TASK REQUIREMENTS: Replace "Sea Food" with "Seafood" in the material, covering everything from the line containing "This screenshot has width=483, height=247." down to the line containing "Click the 101", and give only those lines back with all else unchanged.

— Begin LISTING —

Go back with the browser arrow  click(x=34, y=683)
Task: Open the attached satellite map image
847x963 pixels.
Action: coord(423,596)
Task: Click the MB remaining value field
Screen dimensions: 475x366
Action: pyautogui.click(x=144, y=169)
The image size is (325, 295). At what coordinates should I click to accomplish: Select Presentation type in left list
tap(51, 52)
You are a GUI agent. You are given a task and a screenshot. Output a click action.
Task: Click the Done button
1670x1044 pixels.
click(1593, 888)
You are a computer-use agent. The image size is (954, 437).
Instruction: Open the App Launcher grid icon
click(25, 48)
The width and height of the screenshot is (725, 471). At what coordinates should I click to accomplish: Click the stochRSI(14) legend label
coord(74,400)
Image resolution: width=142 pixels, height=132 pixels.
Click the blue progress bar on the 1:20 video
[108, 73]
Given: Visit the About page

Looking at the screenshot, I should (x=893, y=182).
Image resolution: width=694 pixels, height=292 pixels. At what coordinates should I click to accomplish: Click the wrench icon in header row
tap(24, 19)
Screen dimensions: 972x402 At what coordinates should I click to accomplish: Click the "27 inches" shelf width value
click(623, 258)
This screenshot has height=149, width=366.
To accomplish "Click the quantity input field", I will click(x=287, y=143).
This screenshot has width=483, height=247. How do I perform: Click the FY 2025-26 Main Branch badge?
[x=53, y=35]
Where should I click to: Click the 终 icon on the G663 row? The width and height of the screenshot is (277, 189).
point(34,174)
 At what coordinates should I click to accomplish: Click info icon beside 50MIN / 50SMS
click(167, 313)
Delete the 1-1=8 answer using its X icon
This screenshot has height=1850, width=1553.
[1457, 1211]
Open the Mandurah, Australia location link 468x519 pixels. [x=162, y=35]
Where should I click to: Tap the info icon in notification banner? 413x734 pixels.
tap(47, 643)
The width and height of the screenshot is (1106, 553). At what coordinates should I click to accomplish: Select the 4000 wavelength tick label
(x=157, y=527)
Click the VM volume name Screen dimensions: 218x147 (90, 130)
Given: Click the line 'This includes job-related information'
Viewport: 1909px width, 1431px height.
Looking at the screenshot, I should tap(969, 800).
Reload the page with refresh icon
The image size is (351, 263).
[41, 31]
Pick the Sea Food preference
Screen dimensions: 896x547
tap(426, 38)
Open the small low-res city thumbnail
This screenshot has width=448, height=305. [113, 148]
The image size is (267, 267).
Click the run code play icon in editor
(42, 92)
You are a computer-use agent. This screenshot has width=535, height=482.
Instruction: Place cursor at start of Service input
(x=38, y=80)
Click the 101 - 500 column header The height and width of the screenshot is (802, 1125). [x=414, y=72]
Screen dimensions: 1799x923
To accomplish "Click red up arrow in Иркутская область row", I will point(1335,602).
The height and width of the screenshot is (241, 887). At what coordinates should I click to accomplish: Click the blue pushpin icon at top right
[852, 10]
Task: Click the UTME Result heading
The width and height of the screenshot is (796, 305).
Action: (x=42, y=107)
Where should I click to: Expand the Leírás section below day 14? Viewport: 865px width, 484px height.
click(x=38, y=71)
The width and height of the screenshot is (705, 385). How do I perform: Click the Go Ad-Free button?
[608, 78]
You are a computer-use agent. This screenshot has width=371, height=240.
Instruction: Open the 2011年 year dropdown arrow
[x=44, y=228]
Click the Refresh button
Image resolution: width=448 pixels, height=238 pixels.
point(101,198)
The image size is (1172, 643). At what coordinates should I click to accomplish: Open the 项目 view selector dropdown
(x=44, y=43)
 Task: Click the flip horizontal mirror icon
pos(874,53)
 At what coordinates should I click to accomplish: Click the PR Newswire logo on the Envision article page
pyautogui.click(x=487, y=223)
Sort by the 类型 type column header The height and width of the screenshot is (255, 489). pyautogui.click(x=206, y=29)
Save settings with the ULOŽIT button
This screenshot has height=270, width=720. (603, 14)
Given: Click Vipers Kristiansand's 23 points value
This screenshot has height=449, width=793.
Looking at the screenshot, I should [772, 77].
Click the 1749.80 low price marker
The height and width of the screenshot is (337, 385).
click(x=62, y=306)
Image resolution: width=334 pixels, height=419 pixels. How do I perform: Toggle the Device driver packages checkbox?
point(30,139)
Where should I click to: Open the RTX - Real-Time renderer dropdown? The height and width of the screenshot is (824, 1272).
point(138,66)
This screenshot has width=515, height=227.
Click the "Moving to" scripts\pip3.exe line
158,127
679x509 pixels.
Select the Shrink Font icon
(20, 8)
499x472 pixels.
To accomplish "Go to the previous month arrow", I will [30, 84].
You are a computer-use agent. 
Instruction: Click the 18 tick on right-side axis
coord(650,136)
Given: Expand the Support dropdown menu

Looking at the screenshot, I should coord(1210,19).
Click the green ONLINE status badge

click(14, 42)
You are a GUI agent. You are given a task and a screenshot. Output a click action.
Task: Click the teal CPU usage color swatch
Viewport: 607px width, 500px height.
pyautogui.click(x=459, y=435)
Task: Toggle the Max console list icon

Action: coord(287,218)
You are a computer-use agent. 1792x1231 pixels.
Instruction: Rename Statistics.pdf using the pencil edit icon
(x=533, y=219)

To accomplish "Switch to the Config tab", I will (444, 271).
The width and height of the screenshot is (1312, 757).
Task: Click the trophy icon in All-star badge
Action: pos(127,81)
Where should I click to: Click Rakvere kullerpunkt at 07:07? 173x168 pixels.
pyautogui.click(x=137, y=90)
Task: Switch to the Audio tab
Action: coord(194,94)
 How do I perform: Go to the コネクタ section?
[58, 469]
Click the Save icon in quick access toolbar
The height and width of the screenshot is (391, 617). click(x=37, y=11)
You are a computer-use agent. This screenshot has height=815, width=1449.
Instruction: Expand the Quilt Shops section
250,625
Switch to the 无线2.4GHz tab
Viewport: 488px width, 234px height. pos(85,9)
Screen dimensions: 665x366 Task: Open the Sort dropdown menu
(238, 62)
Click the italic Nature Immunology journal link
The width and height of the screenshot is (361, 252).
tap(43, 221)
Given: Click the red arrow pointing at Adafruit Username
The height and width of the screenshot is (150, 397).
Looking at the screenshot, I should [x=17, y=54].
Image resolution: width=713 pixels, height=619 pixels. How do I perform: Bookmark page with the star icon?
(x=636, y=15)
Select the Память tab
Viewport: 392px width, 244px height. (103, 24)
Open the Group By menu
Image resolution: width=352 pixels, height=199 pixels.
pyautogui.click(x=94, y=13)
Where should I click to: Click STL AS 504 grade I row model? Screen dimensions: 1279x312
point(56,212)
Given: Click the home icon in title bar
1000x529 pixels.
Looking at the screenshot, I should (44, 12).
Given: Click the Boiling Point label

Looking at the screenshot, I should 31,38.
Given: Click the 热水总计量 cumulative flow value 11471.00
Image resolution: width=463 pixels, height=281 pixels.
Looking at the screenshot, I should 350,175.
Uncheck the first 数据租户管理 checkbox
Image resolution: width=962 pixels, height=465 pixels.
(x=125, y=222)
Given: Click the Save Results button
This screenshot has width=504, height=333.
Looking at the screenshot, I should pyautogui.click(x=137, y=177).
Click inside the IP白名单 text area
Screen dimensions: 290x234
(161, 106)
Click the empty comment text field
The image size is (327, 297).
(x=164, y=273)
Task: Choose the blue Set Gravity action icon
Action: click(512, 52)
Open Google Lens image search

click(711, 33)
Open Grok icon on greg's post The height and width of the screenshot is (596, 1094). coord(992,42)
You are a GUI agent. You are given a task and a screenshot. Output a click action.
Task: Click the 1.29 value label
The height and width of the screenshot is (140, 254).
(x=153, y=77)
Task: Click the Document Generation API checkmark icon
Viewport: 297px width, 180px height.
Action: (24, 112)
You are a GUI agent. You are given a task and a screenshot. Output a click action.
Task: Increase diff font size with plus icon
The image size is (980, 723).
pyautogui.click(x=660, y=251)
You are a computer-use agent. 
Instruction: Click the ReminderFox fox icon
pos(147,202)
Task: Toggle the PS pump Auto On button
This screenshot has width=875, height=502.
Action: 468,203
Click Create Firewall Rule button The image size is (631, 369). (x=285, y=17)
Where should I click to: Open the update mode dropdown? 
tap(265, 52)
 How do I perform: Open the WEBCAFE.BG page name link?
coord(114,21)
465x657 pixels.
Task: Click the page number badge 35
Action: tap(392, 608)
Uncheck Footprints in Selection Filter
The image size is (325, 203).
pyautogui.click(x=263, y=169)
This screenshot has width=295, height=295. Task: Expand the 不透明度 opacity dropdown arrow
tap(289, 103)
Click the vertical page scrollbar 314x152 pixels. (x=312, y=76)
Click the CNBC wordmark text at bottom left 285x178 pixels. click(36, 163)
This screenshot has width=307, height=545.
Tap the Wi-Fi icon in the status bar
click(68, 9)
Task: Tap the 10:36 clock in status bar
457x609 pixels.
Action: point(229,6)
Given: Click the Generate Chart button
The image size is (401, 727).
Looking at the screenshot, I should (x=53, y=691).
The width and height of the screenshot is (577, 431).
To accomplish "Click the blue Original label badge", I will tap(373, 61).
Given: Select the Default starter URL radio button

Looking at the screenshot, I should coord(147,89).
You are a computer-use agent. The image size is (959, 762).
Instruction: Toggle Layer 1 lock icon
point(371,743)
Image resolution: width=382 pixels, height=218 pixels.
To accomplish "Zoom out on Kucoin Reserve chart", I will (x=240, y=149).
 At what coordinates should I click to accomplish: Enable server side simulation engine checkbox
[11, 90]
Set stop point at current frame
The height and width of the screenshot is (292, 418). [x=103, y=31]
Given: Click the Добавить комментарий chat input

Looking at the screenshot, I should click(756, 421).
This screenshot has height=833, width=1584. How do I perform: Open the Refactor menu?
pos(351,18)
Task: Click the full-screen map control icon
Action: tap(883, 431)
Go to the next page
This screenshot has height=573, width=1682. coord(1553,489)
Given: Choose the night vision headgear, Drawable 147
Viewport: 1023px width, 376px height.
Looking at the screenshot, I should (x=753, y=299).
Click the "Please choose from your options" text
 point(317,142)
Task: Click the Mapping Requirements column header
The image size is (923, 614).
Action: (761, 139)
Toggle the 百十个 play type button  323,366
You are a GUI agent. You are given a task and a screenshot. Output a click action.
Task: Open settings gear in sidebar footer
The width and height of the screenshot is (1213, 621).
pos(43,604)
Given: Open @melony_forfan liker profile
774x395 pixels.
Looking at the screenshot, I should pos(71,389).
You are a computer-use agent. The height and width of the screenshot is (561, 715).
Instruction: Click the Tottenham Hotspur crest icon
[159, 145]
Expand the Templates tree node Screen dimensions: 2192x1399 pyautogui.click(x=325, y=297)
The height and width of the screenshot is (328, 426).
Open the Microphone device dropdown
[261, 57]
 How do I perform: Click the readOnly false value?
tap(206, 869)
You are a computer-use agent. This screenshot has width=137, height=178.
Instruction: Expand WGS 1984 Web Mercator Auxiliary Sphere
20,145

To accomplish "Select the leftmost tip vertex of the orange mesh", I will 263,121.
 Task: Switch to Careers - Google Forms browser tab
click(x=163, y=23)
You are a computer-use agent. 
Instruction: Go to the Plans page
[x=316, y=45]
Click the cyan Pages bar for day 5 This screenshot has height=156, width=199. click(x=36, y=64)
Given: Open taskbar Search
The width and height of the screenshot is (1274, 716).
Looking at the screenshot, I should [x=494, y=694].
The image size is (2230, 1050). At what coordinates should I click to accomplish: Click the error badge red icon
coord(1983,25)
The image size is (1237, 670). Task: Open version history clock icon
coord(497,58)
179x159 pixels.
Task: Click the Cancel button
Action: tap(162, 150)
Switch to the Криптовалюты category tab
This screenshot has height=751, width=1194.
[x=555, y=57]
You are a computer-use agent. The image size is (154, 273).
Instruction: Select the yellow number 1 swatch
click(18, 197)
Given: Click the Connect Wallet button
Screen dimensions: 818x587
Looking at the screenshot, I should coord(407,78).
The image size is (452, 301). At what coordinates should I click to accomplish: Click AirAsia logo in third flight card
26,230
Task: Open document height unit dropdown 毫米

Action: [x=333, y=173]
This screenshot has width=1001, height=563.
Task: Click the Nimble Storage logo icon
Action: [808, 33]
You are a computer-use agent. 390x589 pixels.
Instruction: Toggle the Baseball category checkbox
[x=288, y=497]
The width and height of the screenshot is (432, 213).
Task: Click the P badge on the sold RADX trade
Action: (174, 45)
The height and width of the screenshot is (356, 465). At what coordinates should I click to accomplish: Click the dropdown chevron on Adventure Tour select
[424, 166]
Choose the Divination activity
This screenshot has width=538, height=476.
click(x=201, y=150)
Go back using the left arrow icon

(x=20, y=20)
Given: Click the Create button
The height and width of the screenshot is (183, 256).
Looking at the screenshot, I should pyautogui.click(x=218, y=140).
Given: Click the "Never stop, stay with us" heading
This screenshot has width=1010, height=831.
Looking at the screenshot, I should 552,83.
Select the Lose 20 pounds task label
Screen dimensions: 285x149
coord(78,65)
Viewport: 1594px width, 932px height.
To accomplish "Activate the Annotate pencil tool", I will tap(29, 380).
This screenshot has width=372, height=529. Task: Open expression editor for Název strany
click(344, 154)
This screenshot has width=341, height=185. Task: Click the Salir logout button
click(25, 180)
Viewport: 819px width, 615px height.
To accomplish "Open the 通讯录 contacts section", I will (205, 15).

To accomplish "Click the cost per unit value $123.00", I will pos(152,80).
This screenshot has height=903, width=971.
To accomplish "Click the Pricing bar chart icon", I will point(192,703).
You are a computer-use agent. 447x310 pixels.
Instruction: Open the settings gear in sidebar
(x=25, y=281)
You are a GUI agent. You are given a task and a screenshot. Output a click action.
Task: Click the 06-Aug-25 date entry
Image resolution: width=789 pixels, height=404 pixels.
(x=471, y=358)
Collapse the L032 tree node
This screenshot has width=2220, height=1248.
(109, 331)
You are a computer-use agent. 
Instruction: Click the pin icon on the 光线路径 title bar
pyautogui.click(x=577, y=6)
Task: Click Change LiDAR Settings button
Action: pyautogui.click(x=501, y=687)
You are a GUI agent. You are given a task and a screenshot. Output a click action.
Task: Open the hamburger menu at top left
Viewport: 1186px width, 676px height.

— End LISTING —

ANSWER BELOW:
This screenshot has width=483, height=247. How do I perform: Click the FY 2025-26 Main Branch badge?
[x=53, y=35]
Where should I click to: Click the 终 icon on the G663 row? The width and height of the screenshot is (277, 189).
point(34,174)
 At what coordinates should I click to accomplish: Click info icon beside 50MIN / 50SMS
click(167, 313)
Delete the 1-1=8 answer using its X icon
This screenshot has height=1850, width=1553.
[1457, 1211]
Open the Mandurah, Australia location link 468x519 pixels. [x=162, y=35]
Where should I click to: Tap the info icon in notification banner? 413x734 pixels.
tap(47, 643)
The width and height of the screenshot is (1106, 553). At what coordinates should I click to accomplish: Select the 4000 wavelength tick label
(x=157, y=527)
Click the VM volume name Screen dimensions: 218x147 (90, 130)
Given: Click the line 'This includes job-related information'
Viewport: 1909px width, 1431px height.
Looking at the screenshot, I should tap(969, 800).
Reload the page with refresh icon
The image size is (351, 263).
[41, 31]
Pick the Seafood preference
Screen dimensions: 896x547
tap(426, 38)
Open the small low-res city thumbnail
This screenshot has width=448, height=305. [113, 148]
The image size is (267, 267).
Click the run code play icon in editor
(42, 92)
You are a computer-use agent. This screenshot has width=535, height=482.
Instruction: Place cursor at start of Service input
(x=38, y=80)
Click the 101 - 500 column header The height and width of the screenshot is (802, 1125). [x=414, y=72]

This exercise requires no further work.